Mountains, monsoons and mosquitoes: highlights from amphibian biologist Dr Jodi Rowley's diary of her recent field trip to Central Vietnam.

Our team has grown. Along with a skilled ranger from the National Park, we’ve been joined by some men from the local village (from the Ba Na ethnic group). They have an intimate knowledge of the forest, and without their help on the trip, we'd quite literally be lost.

The Ba Na men drove us, two or three per motorbike, to the “end of the road”, where we took to foot. We walked on a narrow path through the forest for less than an hour until we reached a small clearing in the forest, and a wooden hut. This hut will be our "base-camp" in the forest, thanks to Frankfurt Zoological Society, who support primate research in the National Park.
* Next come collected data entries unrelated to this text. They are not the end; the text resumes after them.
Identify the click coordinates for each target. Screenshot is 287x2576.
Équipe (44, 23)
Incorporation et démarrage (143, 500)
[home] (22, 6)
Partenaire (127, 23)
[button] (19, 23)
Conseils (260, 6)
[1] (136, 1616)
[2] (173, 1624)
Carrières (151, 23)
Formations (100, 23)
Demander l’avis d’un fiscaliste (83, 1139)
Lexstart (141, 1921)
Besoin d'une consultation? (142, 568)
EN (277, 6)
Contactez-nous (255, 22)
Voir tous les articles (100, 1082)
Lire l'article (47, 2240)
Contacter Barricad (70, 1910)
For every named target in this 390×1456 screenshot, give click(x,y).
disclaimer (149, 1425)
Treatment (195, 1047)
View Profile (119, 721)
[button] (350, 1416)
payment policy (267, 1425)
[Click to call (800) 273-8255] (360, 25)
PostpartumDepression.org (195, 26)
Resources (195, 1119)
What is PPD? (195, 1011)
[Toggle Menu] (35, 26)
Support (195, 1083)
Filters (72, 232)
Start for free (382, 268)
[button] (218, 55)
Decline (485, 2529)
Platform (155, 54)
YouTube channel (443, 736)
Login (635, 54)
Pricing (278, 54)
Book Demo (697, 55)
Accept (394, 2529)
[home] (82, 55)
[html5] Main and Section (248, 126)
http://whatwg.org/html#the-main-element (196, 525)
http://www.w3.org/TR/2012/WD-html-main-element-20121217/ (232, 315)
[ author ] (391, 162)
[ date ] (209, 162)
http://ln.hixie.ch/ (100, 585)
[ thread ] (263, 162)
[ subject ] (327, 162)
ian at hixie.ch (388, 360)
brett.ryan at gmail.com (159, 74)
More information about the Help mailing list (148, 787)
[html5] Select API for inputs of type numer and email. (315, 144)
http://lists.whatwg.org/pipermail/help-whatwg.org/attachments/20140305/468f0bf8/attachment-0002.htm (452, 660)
Our plan is to make expeditions from the hut in the valley up to the surrounding mountains (with the expert help of our Ba Na guides- it isn't easy to find your way to a distant mountain peak and back in a night, even with the assistance of GPS). I feel like I’m “cheating” staying in a hut, but I’m also quite relieved. We’re at about 1000 m elevation, the forest is good (especially for being so close to villages), and having a roof over my hammock in the monsoon season is an amazing luxury.

For our first night we survey upstream from the hut, in the thickly forested valley. It’s really exciting on the first night- being in a new place and seeing what frogs are around. The most common of all is a medium-sized green or brown cascade frog (belonging to the genus Odorrana). Males chirp from the thick vegetation around the stream.